Il bel libro di Antonio De Signoribus, di 240 pagine, si dipana su otto tracciati narrativi: Astuzia e stupidità; Casi comici; Re, figli di re e dintorni; I patti; Casi difficili e eroici; Gli aiutanti; Casi misteriosi; Tesori nascosti, che danno vita a un corpus vivace in grado di testimoniare la profondità e l’esemplarità della narrativa popolare marchigiana.

” Dal punto di vista tipologico- scrive Sanzio Balducci Ordinario di Dialettologia italiana dell’ Università di Urbino nell’ introduzione- si noterà che in questa ampia e suggestiva panoramica di favole pubblicata da Antonio De Signoribus vi è una forte presenza del contadino furbo che con la sua intelligenza riesce a risolvere le più intricate difficoltà e a raggiungere i gradini più alti della scala sociale”.

Ma solo come sogno però, come desiderio perché la realtà è ben diversa.

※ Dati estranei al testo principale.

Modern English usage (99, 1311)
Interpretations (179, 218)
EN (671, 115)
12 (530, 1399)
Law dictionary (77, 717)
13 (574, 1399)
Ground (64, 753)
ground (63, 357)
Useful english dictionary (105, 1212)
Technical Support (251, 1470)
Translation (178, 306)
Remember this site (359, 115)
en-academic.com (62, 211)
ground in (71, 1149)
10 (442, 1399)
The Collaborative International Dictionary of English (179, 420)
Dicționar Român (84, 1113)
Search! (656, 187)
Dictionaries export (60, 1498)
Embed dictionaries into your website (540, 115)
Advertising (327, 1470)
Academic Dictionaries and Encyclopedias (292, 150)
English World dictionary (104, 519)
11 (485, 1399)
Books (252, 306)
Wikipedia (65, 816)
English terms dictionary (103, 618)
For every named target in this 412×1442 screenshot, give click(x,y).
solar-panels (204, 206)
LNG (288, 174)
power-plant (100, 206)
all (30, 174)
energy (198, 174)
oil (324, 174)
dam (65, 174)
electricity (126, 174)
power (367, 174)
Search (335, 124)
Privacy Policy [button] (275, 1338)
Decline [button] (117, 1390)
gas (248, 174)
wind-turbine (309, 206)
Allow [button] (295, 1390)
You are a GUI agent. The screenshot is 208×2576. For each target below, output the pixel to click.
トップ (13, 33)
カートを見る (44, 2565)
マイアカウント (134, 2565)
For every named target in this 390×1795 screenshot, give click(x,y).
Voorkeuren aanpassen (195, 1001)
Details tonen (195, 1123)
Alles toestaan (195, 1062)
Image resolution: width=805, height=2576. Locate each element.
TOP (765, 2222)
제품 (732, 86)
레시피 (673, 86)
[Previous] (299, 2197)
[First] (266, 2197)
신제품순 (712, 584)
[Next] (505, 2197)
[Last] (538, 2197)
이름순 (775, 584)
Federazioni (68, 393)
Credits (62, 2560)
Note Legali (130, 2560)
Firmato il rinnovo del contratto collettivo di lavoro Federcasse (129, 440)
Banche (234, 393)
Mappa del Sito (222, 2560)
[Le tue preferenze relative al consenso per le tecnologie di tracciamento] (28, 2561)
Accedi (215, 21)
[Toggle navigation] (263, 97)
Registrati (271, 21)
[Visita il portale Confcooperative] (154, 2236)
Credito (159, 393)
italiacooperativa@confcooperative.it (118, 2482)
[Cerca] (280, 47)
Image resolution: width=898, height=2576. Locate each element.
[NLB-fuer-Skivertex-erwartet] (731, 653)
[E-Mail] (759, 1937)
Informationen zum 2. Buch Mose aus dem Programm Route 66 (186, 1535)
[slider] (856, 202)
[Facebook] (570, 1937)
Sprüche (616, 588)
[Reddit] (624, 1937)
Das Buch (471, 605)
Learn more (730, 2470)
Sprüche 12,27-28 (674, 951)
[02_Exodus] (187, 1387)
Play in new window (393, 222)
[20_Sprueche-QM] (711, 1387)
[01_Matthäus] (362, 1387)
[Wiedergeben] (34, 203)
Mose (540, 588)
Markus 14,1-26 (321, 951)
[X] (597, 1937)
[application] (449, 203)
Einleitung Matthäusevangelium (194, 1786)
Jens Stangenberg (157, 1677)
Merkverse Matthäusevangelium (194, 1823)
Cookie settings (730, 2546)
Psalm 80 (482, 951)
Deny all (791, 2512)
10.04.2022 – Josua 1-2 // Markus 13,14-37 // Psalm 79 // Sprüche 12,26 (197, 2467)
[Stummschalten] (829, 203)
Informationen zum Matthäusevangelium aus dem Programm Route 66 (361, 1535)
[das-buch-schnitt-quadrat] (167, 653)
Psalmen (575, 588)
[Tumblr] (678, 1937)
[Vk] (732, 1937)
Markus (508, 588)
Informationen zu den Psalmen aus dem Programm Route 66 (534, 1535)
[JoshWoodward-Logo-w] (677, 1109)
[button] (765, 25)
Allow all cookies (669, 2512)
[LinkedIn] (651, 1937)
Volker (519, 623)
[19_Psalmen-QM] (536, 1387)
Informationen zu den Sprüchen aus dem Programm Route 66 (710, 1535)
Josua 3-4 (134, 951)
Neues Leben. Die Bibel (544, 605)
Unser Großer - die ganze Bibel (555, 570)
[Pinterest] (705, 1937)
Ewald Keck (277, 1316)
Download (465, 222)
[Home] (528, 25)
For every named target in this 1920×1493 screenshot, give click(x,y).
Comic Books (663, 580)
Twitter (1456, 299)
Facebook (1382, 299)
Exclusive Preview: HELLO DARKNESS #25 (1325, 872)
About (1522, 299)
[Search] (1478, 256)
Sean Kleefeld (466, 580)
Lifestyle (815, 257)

L’evocazione dell’evento leggendario, sottolinea l’autore, acquista, invece, il ritmo del ricordo fin quasi nelle tonalità e nel lessico in cui spiccano parole irrinunciabili ( ad esempio ” lo jacciacore” , al posto di un grande spavento che ghiaccia il cuore) come stigmi di un caso incredibile rivissuto con l’emozione del vero. Insomma, un libro da leggere tutto d’un fiato, un vero capolavoro della letteratura popolare.